Report: VA doc fired 9 mos. after taunting suicidal vet who died by suicide 6 days later
by Adam Forgie
July 29th 2020
SALT LAKE CITY (KUTV) — It took nine months for the Department of Veteran Affairs (VA) to dismiss a doctor who shouted “[the patient] can go shoot [themself], I do not care” at a suicidal veteran who shot himself dead six days later, according to a new report from the VA’s Office of Inspector General (OIG).
In 2019, a veteran in their 60s, accompanied with a family member, visited the emergency room at the Washington DC VA Medical Center to complain of withdrawals from alprazolam (Xanax) and oxycodone as well as insomnia.
The patient was hoping to be admitted to safely detoxify and get help, according to the report.
However, doctors scheduled the patient for a same-day outpatient evaluation.
The veteran and a family member then reported they were dissatisfied with the care, telling a veteran experience specialist the desire to be admitted. That specialist escorted the pair back to the emergency room and told staff of the patient’s desire to be admitted.
The patient then went to the scheduled outpatient evaluation with a psychiatrist. That outpatient psychiatrist gave the patient a “moderate risk” for suicide and “recommended either an inpatient medicine admission for management of opioid and benzodiazepine withdrawal or an inpatient psychiatry admission for management of withdrawal, insomnia, and anxiety,” the report says.
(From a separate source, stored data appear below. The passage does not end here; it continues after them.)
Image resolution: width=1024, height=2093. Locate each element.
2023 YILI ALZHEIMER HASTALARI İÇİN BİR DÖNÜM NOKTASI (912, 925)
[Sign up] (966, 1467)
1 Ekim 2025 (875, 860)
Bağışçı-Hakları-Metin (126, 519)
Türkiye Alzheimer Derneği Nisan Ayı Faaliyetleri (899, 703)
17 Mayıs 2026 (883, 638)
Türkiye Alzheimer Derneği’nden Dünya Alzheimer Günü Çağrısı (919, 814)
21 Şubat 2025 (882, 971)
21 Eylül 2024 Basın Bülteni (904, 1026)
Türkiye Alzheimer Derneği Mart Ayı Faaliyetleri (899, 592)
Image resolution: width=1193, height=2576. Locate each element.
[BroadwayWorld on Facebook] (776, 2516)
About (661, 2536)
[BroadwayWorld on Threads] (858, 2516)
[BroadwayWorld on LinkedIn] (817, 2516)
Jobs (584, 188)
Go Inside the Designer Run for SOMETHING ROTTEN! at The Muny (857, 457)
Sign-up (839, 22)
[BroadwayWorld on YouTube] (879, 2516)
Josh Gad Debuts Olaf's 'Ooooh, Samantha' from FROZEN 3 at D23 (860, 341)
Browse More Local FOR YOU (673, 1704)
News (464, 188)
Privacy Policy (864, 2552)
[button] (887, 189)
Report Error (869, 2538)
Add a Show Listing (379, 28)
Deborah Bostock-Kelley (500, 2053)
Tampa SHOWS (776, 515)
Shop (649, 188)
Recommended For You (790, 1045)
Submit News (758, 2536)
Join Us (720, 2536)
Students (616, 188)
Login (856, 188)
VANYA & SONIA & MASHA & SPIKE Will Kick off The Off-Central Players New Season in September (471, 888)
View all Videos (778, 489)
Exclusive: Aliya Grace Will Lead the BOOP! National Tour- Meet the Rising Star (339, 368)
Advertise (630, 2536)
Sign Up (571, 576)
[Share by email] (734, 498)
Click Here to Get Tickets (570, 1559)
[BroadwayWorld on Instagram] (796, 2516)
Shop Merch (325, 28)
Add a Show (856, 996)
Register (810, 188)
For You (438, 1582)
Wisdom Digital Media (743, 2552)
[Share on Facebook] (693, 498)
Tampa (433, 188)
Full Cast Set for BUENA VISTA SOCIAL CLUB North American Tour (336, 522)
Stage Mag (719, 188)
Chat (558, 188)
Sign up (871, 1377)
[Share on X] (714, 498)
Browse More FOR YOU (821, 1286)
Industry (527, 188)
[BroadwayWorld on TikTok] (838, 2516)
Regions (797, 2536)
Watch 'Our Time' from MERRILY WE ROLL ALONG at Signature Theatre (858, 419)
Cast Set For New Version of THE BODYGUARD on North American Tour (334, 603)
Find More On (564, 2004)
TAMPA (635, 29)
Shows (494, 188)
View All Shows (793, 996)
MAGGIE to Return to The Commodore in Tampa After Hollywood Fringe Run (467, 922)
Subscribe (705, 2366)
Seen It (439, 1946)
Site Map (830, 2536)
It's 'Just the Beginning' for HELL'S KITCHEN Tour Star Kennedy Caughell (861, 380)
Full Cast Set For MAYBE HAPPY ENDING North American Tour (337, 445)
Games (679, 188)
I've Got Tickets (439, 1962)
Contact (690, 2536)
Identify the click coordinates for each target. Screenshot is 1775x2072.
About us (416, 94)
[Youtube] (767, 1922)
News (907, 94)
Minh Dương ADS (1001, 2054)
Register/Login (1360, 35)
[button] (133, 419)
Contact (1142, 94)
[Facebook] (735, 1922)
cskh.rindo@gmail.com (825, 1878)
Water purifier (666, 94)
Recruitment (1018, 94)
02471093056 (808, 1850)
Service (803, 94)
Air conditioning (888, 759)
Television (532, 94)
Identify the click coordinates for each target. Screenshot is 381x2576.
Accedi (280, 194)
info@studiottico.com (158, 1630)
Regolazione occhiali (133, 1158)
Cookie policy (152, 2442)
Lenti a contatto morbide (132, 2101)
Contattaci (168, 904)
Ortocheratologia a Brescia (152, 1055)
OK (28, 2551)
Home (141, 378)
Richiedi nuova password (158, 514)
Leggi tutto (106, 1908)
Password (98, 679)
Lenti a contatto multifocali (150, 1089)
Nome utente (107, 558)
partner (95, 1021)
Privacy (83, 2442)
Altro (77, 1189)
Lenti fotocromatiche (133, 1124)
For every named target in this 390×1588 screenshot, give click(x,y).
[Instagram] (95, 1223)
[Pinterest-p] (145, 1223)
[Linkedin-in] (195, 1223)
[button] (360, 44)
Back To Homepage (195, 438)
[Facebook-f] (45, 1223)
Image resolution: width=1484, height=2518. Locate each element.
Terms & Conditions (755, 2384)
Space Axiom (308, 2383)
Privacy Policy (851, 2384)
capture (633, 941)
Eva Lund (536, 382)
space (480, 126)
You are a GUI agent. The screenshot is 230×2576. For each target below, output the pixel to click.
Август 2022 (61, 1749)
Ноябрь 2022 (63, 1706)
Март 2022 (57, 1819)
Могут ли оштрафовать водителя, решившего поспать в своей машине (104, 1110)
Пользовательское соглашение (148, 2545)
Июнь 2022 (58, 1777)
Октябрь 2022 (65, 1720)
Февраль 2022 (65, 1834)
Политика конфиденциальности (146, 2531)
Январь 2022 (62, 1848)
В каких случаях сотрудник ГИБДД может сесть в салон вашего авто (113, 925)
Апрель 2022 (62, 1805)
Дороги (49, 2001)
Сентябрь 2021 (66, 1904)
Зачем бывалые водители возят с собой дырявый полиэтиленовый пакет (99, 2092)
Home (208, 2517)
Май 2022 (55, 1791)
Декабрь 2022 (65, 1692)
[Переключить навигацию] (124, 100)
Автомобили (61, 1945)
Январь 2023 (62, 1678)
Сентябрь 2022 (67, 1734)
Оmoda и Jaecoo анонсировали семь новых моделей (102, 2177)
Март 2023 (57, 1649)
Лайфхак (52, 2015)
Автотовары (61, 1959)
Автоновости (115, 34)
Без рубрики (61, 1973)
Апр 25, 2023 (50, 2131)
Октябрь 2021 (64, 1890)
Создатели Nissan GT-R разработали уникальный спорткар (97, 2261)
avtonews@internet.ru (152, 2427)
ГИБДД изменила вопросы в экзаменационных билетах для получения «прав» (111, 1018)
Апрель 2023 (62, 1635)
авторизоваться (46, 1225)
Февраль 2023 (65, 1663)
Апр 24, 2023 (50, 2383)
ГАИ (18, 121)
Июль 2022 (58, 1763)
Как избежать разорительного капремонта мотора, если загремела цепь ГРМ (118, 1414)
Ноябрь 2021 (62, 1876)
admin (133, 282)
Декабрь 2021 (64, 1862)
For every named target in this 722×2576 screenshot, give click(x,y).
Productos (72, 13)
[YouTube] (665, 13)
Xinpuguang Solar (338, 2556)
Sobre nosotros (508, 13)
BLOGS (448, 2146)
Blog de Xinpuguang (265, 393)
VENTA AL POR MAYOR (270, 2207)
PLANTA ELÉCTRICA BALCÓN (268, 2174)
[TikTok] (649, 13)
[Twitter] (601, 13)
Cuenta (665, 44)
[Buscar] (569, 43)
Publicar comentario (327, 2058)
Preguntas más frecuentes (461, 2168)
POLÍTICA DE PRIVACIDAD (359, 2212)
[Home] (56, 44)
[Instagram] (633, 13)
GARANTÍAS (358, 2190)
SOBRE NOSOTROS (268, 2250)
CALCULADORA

The outpatient psychiatrist then took the patient back to the emergency room and “reportedly provided a verbal hand-off directly and through an alert in the electronic health record to physician. The patient’s family member left the facility with the expectation that the patient was being admitted,” the report states.
A physician’s assistant made record that the patient was to be admitted to the hospital.
Despite all of that, the resident psychiatrist in the emergency room assessed the patient’s suicidal risk as “mild,” said the patient denied having suicidal ideations, ad recommended he be discharged home.
The report documents what happened next:
“When informed of the discharge plan, the patient refused to leave. ”
“A second emergency department attending physician (physician 2) documented that the patient was ‘clearly malingering’ and ‘ranting’ and called VA police to escort the patient from the emergency department. After being escorted from the building, the patient wanted to return to the emergency department to address knee pain.”
“Staff members reported that when informed of the patient’s plan to return, physician 2 dismissed the patient’s reported symptoms and shouted, ‘[the patient] can go shoot [themself]. I do not care.’ While the OIG confirmed that at least three facility staff members heard the statement, the OIG could not confirm that the patient heard this statement (because the patient was dead at the time of the investigation, and therefore could not be asked if he heard it). The patient was picked up by the family member and left the facility.”
“The patient navigated two transitions between the Emergency Department and outpatient Mental Health Clinic and saw seven providers over the course of 12 hours. The lack of collaboration between Emergency Department and inpatient mental health providers, deficiencies in the handoff process, and the Emergency Department and inpatient mental health providers’ failure to read the outpatient psychiatrist’s notes led to a compromised understanding of the patient’s treatment needs and a failure to enact the outpatient psychiatrist’s recommended treatment plan.”
While three staff members heard the disparaging comment and reported it to authorities, the report finds it took nine months before an investigation was launched and the doctor in question was let go. Hospital leaders are required by law to file a report when told about conduct issues with providers — something that was not done, the report says.
The report also found “facility’s Suicide Prevention Coordinator failed to complete the suicide behavior report following notification of the patient’s death by suicide, as required by VHA. The OIG further found that the facility’s Emergency Department failed to meet VHA’s requirements for a safe and secure evaluation area for patients seeking mental health services.”
On average, 22 veterans die by suicide every day in America.